LIBRA (Sept. 23-Oct. 22): The table's "arty" one. Manners are impeccable. A favorite of the host and hostess who like to serve Oriental cuisine. Everything must be nicely done up, beautiful to look at, fit to be photographed for a magazine. Aesthetics are everything -- table, food and guests. Presentation of food is more important than its nourishment, or even its flavors. Libra will taste things in tiny quantities, tell the host how divine they are and then won't eat anymore. Nothing heavy, nothing fattening; no rustic dishes. Recipes must be intricate; ordinary dishes are a bore. Favorite menus would include crab cocktail, a salad made with baby shrimp, papaya, avocado and pineapple, roast pigeon with black olives, Vietnamese pork with ginger, tournedos with a light cream sauce perfumed with shallots and white pepper, salmon dressed with an anchovy and brown butter sauce, scallops in a light thyme sauce, veal kidneys with an anchovy butter sauce, brochette of prawns, compote of pink and red fruits, pears belle helene, crepes suzette and Irish coffee.

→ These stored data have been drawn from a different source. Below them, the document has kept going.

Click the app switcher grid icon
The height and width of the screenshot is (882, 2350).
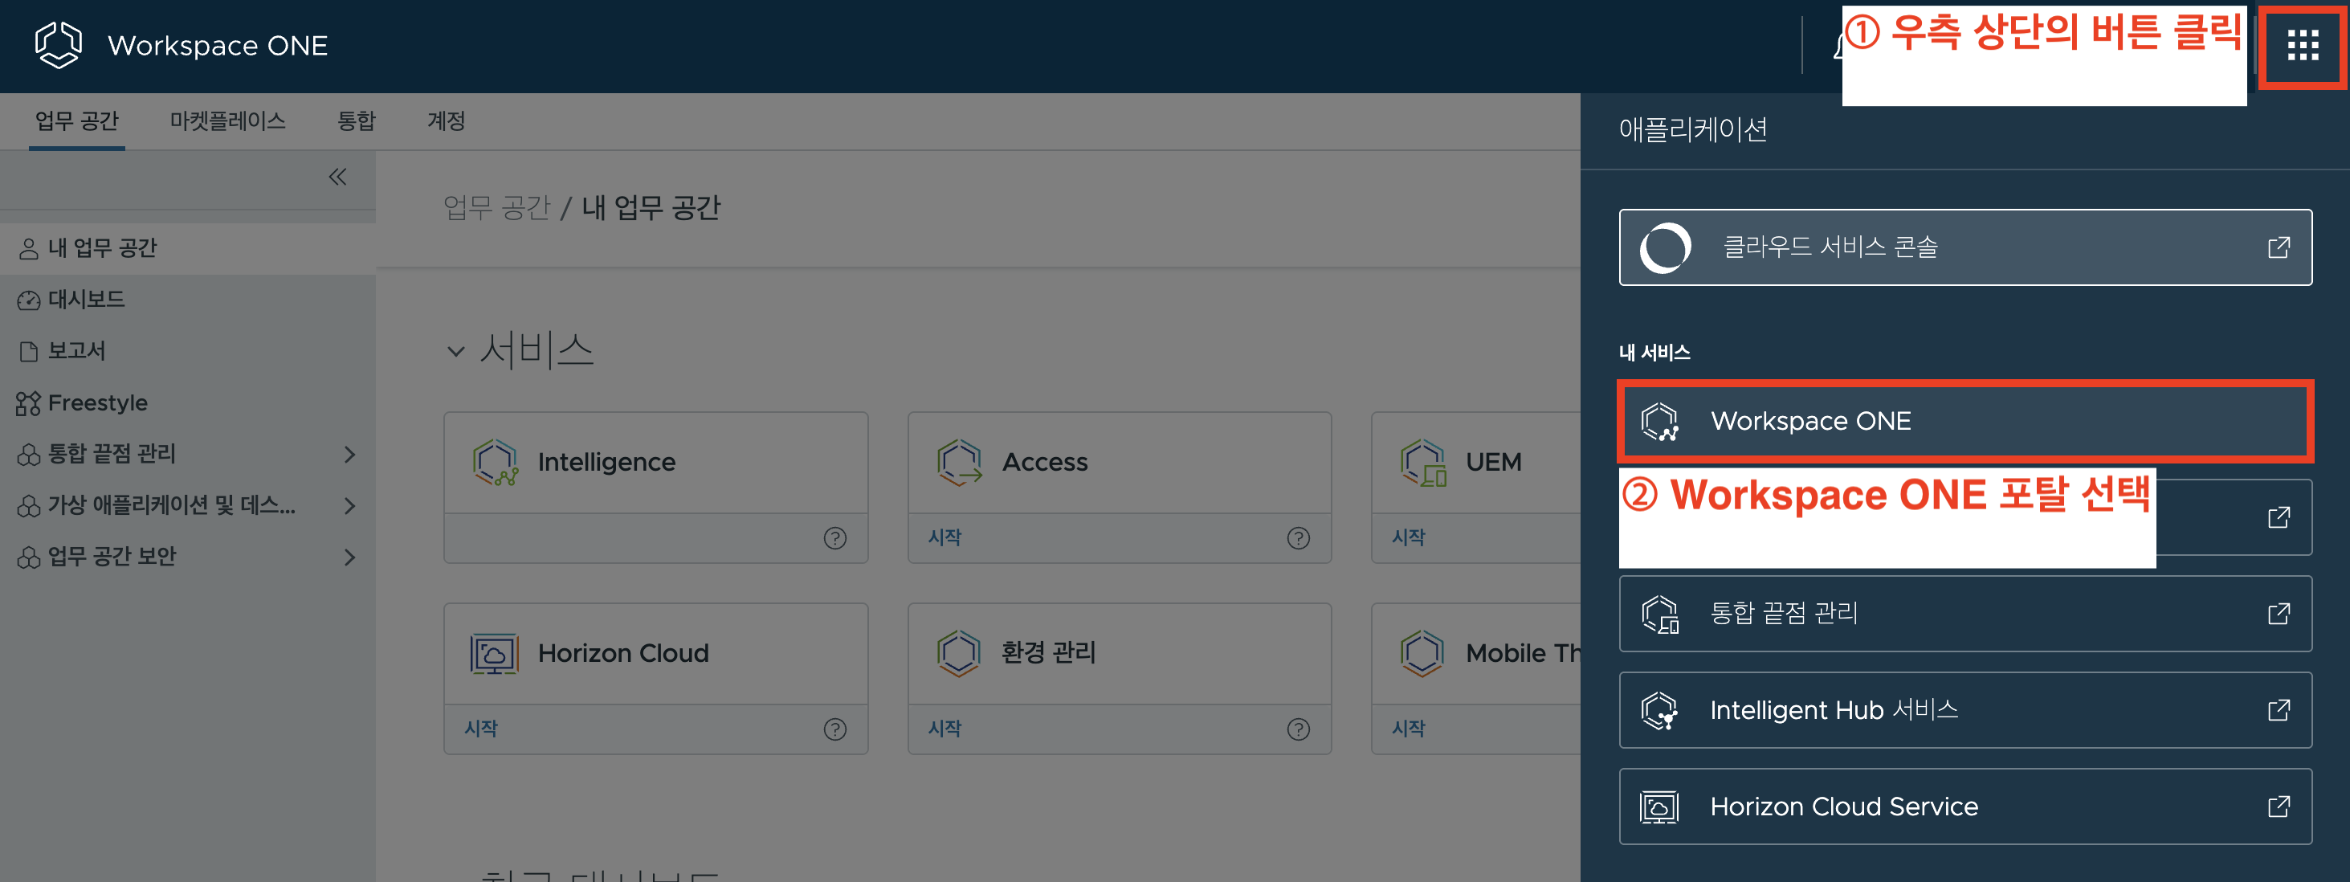pos(2302,45)
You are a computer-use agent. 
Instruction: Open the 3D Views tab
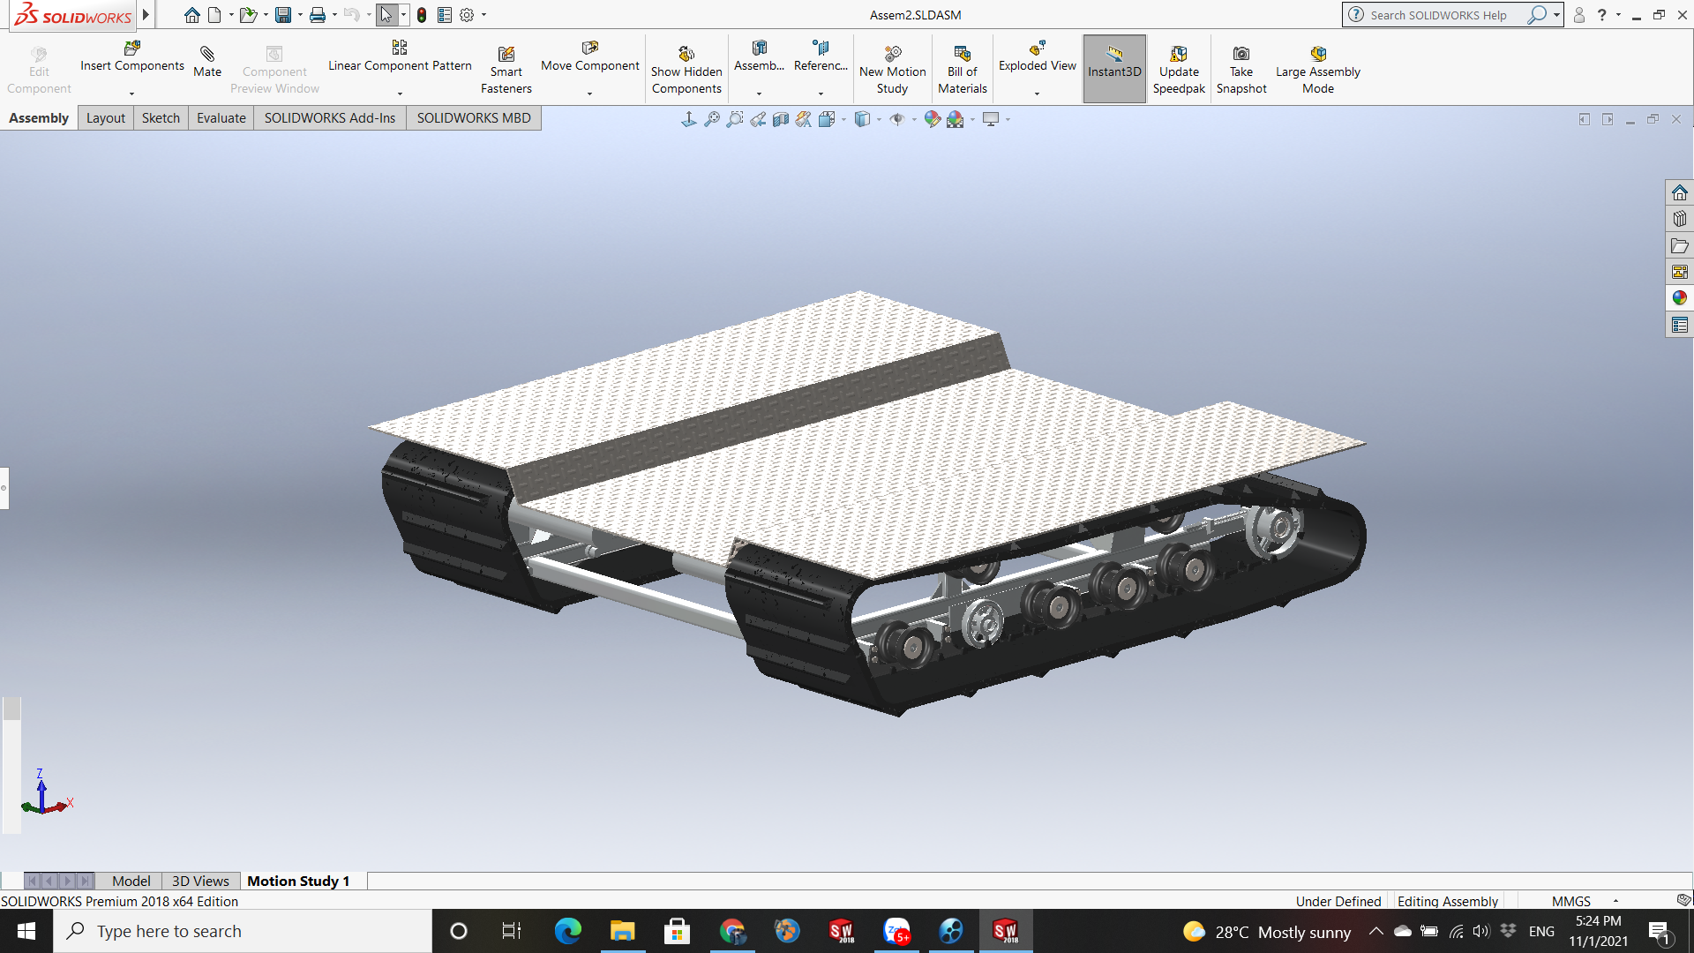(200, 881)
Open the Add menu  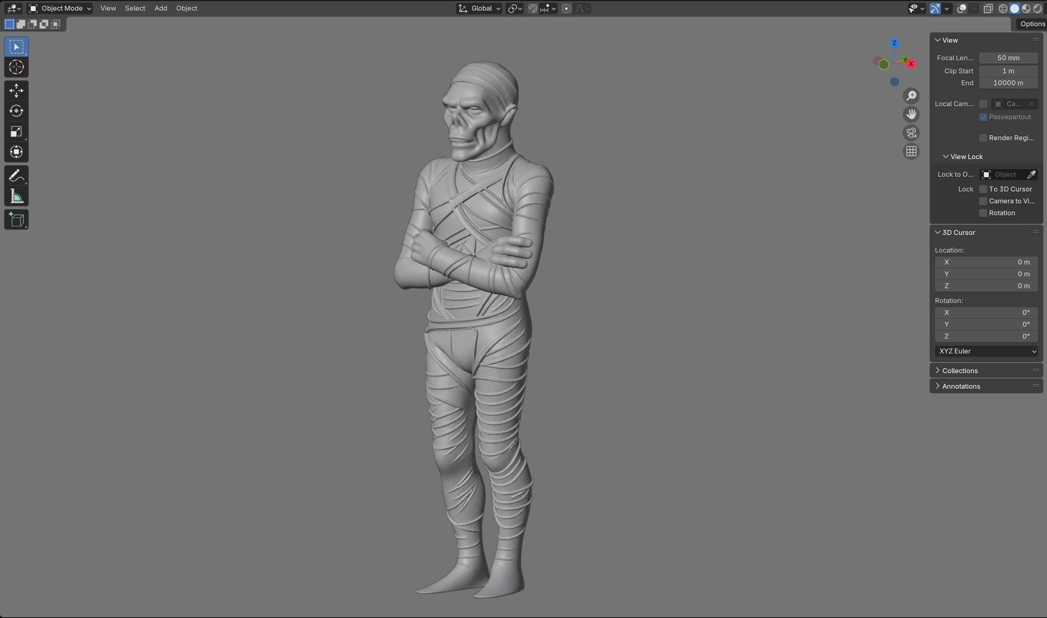coord(161,8)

SCORPIO (Oct. 23-Nov. 21): The table's "food expert." A veritable chef at the table. Food is a sexual experience, romantic. Wild about everything that's "wild," especially incendiary condiments. Should coat stomach with oil before eating -- so hot does Scorpio like seasonings. Being sensual, wants guests as well as the food. Starts with onions and goes on to garlic, vinegar and cayenne pepper. Positively adores African, Indian and Middle Eastern recipes. A confirmed Tex-Mex fan. Favorite menus would list hummus, chili, mushrooms a la grecque, curried lamb, duckling with green peppercorns, chicken African, moussaka, rabbit with mustard sauce, tripes baked with garlic, onions and white pepper, poached haddock sprinkled with fresh paprika, squid baked with onions, black olives and cognac, chocolate cake, lemon tart, pears poached with candied ginger and linzertorte.

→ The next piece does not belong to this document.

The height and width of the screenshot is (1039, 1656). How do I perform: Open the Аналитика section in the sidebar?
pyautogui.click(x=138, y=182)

SAGITTARIUS (Nov. 22-Dec. 21): The table's inveterate "talker." Only two things are important -- that the meal involve intelligent discussions and that everyone have plenty to eat. The table's know-it-all -- from sports to international affairs. If you want to make Sagittarius happy, seat a movie star to the left and a senator to the right. If you don't, he or she will sink into a state of depression. Pretending to be intellectual, will keep an eye on the food, nevertheless -- eating everything within reach. Despises diets and doesn't want to be around anyone who is on one. Particularly fond of good bread, salt-free butter, rich sauces and chocolate -- "everything that is bad for the liver." Favorite menus would list quiche lorraine, garlicky sausages, fondue savoyarde, pot roast of beef, filets of beef dressed with mustard sauces, veal perfumed with tarragon, cassoulet, fresh pork roasted with potatoes, onions, garlic and thyme, sole meunie re, grilled salmon, braised celery, souffle's, mousse au chocolat, fresh fruit compote, strong cheeses, double cream and sabayon.

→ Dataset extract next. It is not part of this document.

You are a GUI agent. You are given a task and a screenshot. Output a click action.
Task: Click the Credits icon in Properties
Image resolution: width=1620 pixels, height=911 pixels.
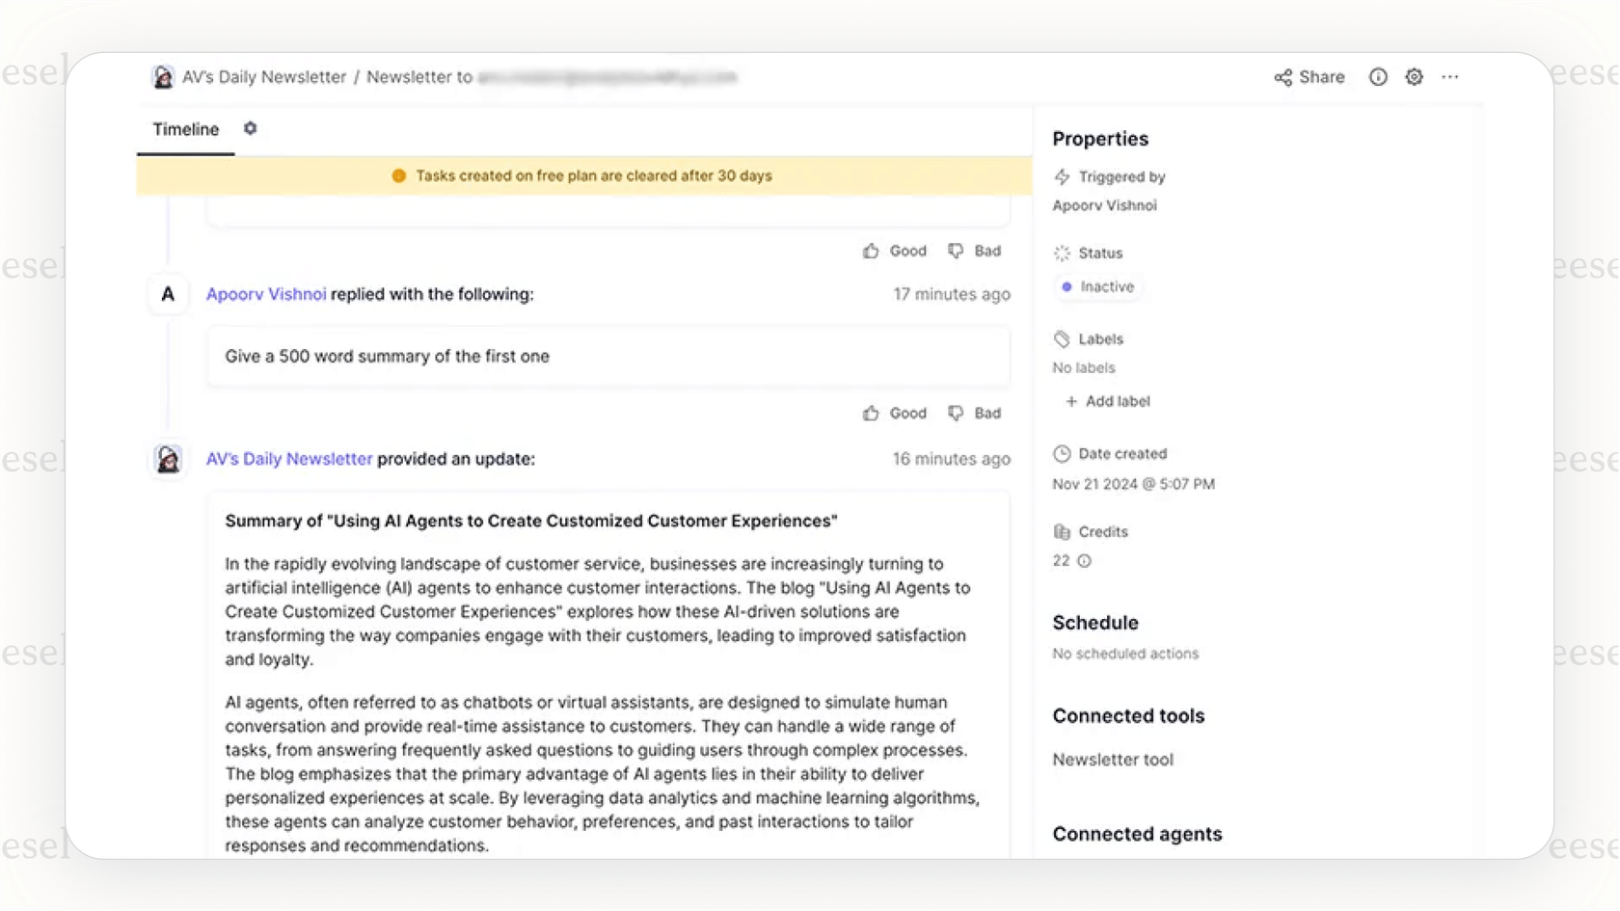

CAPRICORN (Dec. 22-Jan. 19): The table's big "dieter." Also its wallflower and complainer. The world is forever in dire straights, and very often because people are wasteful. The table and food must be frugally presented. Absolutely no waste! Is afraid the food will be left over and will have to be thrown out. Capricorn's countenance, therefore, is serious. In a better mood, the humor is there -- but it's dry. Is discriminating in food preferences, but shuns rich sauces, a conglomeration of herbs and spices, rich cakes, and the use of alcohol in cooking. Dotes on health foods. Favorite menus would list salads made with bean sprouts and shredded carrots, green beans sauced with salt-free butter, rabbit perfumed with thyme, braised lamb, ham with pineapple sauce, roast goose served in its own juices, fresh fish with a light saffron sauce, artichokes, baby peas, fresh figs, sherbets and fresh strawberries lightly sprinkled with lemon juice.